Where Are All the Clean, Green Jobs?

The promise of the green economy and the clean-tech revolution is that they will bring a new wave of job opportunities — productive and respectable jobs at every part of the economic spectrum, from line workers to senior managers. Nonprofit groups like the Apollo Alliance have made this part of their raison d'etre.  A steady drumbeat of studies since the late 1990s has told us that burgeoning markets for solar, wind, clean transportation, and other technologies would represent the next big wave of job creation. Cities and states have been positioning to become clean-tech hubs, eyeing the workforce development potential. Organizations representing low-income populations have been viewing the green economy as an entry point for those near the bottom of the economic ladder.

So, now that clean technology and the greening of business seem to be in full swing, where are all the jobs? So far, they're nowhere in sight — at least not in any appreciable numbers.

The reasons are many and varied. Most of the big companies in the clean-energy business — the BPs, GE, and PG&E's of the world — don't seem to be going on hiring sprees, typically creating clean-tech business units from within. So, too, with much of the green business activity — it has to do with efficiency, with doing more with the same or fewer resources, and that includes human resources. Few of the start-ups are undergoing massive hiring, and when they do, they're more often in the market for engineers and other skilled professionals. And the jobs that are being created are disperse, geographically, meaning that there are few robust Silicon Valley-like clean-tech clusters, where companies congregate and jobs proliferate.

Despite such obstacles, there seems to be new energy building behind the notion of a Big Green Job Machine. Last week in Pittsburgh, for example, a Good Jobs, Green Jobs conference, organized by the Sierra Club and the United Steelworkers union, drew more than 900 people from business, government, nonprofits, academe, and labor unions to share strategies for increasing job opportunities in the environmental and clean-tech sectors.

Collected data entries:

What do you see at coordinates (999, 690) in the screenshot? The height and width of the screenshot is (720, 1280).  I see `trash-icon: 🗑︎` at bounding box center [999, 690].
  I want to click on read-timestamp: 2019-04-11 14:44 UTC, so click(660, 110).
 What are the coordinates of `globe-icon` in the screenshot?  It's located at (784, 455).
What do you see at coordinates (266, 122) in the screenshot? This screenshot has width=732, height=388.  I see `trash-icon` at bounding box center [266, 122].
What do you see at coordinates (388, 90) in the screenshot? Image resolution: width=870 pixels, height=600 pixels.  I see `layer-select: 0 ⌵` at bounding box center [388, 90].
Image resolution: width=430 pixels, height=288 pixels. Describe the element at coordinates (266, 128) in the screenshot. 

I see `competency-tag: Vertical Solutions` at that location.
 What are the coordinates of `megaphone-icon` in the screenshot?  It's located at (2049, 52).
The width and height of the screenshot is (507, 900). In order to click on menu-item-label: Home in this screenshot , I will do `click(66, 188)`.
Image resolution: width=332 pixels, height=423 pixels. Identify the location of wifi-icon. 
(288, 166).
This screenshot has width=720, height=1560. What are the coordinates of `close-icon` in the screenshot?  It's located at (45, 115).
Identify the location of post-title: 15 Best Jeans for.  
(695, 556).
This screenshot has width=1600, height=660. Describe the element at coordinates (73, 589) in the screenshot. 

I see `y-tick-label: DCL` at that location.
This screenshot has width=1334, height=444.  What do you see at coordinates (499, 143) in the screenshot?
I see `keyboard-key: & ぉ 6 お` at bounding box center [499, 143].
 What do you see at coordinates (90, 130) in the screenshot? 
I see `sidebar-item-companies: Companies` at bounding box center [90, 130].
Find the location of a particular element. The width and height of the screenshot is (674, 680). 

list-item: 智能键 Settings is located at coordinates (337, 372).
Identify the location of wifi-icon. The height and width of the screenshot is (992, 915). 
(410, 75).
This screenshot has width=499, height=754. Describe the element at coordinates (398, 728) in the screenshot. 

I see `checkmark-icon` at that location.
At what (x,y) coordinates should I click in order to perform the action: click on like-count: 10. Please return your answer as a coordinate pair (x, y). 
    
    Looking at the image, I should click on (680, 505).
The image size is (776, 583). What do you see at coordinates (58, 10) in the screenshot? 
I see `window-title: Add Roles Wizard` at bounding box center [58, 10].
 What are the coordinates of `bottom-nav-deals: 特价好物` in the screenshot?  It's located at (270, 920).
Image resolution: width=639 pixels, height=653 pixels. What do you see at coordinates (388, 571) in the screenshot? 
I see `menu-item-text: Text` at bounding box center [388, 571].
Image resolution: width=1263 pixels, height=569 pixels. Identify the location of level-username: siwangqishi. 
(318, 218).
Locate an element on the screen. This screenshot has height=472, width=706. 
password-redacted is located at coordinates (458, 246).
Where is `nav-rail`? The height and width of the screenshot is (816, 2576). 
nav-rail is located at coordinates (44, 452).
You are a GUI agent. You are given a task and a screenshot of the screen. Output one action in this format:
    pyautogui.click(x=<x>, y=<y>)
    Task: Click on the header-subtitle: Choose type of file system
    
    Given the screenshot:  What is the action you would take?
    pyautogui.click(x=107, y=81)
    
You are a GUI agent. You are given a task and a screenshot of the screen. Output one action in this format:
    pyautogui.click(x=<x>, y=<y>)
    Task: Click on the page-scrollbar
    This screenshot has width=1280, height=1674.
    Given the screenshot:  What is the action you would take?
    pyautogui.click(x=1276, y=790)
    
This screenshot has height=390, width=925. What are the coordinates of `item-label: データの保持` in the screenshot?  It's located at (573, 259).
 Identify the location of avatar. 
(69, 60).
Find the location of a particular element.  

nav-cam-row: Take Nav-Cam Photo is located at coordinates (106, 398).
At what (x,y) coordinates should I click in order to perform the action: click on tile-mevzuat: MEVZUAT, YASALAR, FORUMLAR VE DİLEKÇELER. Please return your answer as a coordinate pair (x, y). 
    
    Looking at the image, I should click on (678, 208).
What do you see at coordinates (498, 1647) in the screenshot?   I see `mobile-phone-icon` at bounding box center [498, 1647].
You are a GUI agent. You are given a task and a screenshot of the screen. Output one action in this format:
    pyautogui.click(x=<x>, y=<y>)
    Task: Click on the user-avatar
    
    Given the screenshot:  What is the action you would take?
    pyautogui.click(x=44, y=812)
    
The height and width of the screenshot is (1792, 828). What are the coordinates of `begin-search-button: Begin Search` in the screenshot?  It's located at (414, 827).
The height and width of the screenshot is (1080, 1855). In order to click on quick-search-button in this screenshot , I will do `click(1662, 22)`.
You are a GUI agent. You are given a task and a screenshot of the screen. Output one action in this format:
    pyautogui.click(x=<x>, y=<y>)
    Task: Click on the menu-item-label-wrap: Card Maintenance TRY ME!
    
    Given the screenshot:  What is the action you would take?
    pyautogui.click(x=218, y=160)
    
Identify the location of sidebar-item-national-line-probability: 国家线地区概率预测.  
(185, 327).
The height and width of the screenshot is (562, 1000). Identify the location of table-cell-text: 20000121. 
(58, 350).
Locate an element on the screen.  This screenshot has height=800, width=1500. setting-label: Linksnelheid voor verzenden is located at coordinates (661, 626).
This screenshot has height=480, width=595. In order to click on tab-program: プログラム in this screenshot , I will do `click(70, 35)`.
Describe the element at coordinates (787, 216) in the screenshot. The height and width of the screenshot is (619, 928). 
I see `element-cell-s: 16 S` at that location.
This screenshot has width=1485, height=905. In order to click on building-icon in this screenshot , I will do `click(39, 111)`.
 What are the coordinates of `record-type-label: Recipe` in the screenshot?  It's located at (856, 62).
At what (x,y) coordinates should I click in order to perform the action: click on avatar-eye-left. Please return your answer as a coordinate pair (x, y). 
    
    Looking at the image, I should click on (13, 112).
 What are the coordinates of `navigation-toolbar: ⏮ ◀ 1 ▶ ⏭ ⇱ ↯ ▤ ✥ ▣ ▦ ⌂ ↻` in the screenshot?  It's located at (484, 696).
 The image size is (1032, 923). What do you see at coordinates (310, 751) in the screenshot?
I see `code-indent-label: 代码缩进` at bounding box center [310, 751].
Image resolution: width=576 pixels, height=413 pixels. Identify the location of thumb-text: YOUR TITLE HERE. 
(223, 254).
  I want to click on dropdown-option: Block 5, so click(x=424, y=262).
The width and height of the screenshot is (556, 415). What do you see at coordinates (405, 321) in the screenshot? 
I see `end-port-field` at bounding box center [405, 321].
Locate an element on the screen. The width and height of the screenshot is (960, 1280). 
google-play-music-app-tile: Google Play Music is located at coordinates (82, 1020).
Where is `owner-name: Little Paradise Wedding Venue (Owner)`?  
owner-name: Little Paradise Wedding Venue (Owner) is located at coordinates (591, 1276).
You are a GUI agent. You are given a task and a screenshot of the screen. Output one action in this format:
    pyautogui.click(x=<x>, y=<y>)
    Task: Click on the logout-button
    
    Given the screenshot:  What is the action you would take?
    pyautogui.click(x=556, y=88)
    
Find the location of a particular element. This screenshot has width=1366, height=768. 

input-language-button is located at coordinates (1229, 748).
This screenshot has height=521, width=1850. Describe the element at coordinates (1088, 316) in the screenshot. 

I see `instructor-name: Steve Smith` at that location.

> _WORK INSTRUCTIONS_:
**A.** In the green jobs article, which two groups organized the Good Jobs, Green Jobs conference in Pittsburgh?
**B.** Please reproduce the green jobs article word for word from "The reasons are" to "and jobs proliferate.".
**C.** Using the green jobs article, explain in one to three sentences why much green business activity isn't producing many new jobs.
This listing comes from a different source than the green jobs article.

> _ANSWERS TO THE EXERCISES_:
**A.** The Sierra Club and the United Steelworkers union.

**B.**
The reasons are many and varied. Most of the big companies in the clean-energy business — the BPs, GE, and PG&E's of the world — don't seem to be going on hiring sprees, typically creating clean-tech business units from within. So, too, with much of the green business activity — it has to do with efficiency, with doing more with the same or fewer resources, and that includes human resources. Few of the start-ups are undergoing massive hiring, and when they do, they're more often in the market for engineers and other skilled professionals. And the jobs that are being created are disperse, geographically, meaning that there are few robust Silicon Valley-like clean-tech clusters, where companies congregate and jobs proliferate.

**C.** Much green business activity is about efficiency, meaning doing more with the same or fewer resources. Those resources include human resources, so the activity doesn't call for large-scale hiring.